EXERCISE DIRECTIONS = Every line of the material is to be set down again without any change.

*** RAW DATA ***

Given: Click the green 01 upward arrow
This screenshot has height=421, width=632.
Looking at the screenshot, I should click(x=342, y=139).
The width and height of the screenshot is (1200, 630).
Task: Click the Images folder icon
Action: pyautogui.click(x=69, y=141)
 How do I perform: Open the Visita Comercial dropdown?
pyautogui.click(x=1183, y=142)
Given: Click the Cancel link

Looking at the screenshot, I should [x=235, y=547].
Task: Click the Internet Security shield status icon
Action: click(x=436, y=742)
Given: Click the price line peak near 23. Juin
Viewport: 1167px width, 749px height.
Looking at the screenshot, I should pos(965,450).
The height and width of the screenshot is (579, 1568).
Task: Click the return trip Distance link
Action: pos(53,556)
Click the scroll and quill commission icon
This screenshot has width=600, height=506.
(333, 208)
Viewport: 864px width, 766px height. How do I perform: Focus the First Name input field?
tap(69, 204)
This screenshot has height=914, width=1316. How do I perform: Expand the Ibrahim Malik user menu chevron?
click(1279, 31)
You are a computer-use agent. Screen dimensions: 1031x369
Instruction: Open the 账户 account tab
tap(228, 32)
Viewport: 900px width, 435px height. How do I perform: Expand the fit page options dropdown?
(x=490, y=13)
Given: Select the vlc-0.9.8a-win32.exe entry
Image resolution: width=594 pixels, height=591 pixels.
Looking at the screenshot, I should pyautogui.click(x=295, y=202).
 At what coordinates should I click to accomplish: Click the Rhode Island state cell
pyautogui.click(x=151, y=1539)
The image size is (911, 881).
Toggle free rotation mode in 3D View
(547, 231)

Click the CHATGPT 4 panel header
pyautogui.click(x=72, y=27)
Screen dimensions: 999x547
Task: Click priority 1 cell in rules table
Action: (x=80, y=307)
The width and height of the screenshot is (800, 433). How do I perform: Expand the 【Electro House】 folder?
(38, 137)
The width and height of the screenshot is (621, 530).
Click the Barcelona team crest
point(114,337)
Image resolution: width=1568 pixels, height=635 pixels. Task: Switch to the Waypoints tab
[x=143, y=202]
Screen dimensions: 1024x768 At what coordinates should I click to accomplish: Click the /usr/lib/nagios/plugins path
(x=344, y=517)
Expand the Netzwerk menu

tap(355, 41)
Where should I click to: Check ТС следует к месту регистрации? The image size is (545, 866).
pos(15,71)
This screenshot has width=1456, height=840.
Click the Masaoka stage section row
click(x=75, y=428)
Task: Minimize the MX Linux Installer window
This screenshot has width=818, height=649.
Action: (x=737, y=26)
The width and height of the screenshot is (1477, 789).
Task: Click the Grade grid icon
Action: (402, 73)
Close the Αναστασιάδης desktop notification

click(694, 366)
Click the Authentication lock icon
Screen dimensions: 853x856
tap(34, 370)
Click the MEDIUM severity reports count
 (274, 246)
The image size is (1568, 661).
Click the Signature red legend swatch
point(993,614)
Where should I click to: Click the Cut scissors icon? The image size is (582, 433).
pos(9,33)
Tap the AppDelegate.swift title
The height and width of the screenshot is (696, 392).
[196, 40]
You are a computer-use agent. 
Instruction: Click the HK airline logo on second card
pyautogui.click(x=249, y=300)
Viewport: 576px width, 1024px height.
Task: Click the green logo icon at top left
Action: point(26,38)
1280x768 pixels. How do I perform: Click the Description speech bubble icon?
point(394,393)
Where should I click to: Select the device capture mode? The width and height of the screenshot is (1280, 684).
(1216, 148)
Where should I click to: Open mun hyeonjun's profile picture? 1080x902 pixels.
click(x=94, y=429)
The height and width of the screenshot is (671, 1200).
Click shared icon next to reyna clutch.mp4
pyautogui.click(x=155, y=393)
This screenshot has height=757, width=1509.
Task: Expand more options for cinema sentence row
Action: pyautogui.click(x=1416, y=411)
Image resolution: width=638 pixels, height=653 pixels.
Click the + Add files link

*** End of RAW DATA ***

ANSWER BOX =
Given: Click the green 01 upward arrow
This screenshot has height=421, width=632.
Looking at the screenshot, I should click(x=342, y=139).
The width and height of the screenshot is (1200, 630).
Task: Click the Images folder icon
Action: pyautogui.click(x=69, y=141)
 How do I perform: Open the Visita Comercial dropdown?
pyautogui.click(x=1183, y=142)
Given: Click the Cancel link

Looking at the screenshot, I should [x=235, y=547].
Task: Click the Internet Security shield status icon
Action: click(x=436, y=742)
Given: Click the price line peak near 23. Juin
Viewport: 1167px width, 749px height.
Looking at the screenshot, I should pos(965,450).
The height and width of the screenshot is (579, 1568).
Task: Click the return trip Distance link
Action: pos(53,556)
Click the scroll and quill commission icon
This screenshot has width=600, height=506.
(333, 208)
Viewport: 864px width, 766px height. How do I perform: Focus the First Name input field?
tap(69, 204)
This screenshot has height=914, width=1316. How do I perform: Expand the Ibrahim Malik user menu chevron?
click(1279, 31)
You are a computer-use agent. Screen dimensions: 1031x369
Instruction: Open the 账户 account tab
tap(228, 32)
Viewport: 900px width, 435px height. How do I perform: Expand the fit page options dropdown?
(x=490, y=13)
Given: Select the vlc-0.9.8a-win32.exe entry
Image resolution: width=594 pixels, height=591 pixels.
Looking at the screenshot, I should pyautogui.click(x=295, y=202).
 At what coordinates should I click to accomplish: Click the Rhode Island state cell
pyautogui.click(x=151, y=1539)
The image size is (911, 881).
Toggle free rotation mode in 3D View
(547, 231)

Click the CHATGPT 4 panel header
pyautogui.click(x=72, y=27)
Screen dimensions: 999x547
Task: Click priority 1 cell in rules table
Action: (x=80, y=307)
The width and height of the screenshot is (800, 433). How do I perform: Expand the 【Electro House】 folder?
(38, 137)
The width and height of the screenshot is (621, 530).
Click the Barcelona team crest
point(114,337)
Image resolution: width=1568 pixels, height=635 pixels. Task: Switch to the Waypoints tab
[x=143, y=202]
Screen dimensions: 1024x768 At what coordinates should I click to accomplish: Click the /usr/lib/nagios/plugins path
(x=344, y=517)
Expand the Netzwerk menu

tap(355, 41)
Where should I click to: Check ТС следует к месту регистрации? The image size is (545, 866).
pos(15,71)
This screenshot has width=1456, height=840.
Click the Masaoka stage section row
click(x=75, y=428)
Task: Minimize the MX Linux Installer window
This screenshot has width=818, height=649.
Action: (x=737, y=26)
The width and height of the screenshot is (1477, 789).
Task: Click the Grade grid icon
Action: (402, 73)
Close the Αναστασιάδης desktop notification

click(694, 366)
Click the Authentication lock icon
Screen dimensions: 853x856
tap(34, 370)
Click the MEDIUM severity reports count
 (274, 246)
The image size is (1568, 661).
Click the Signature red legend swatch
point(993,614)
Where should I click to: Click the Cut scissors icon? The image size is (582, 433).
pos(9,33)
Tap the AppDelegate.swift title
The height and width of the screenshot is (696, 392).
[196, 40]
You are a computer-use agent. 
Instruction: Click the HK airline logo on second card
pyautogui.click(x=249, y=300)
Viewport: 576px width, 1024px height.
Task: Click the green logo icon at top left
Action: point(26,38)
1280x768 pixels. How do I perform: Click the Description speech bubble icon?
point(394,393)
Where should I click to: Select the device capture mode? The width and height of the screenshot is (1280, 684).
(1216, 148)
Where should I click to: Open mun hyeonjun's profile picture? 1080x902 pixels.
click(x=94, y=429)
The height and width of the screenshot is (671, 1200).
Click shared icon next to reyna clutch.mp4
pyautogui.click(x=155, y=393)
This screenshot has height=757, width=1509.
Task: Expand more options for cinema sentence row
Action: pyautogui.click(x=1416, y=411)
Image resolution: width=638 pixels, height=653 pixels.
Click the + Add files link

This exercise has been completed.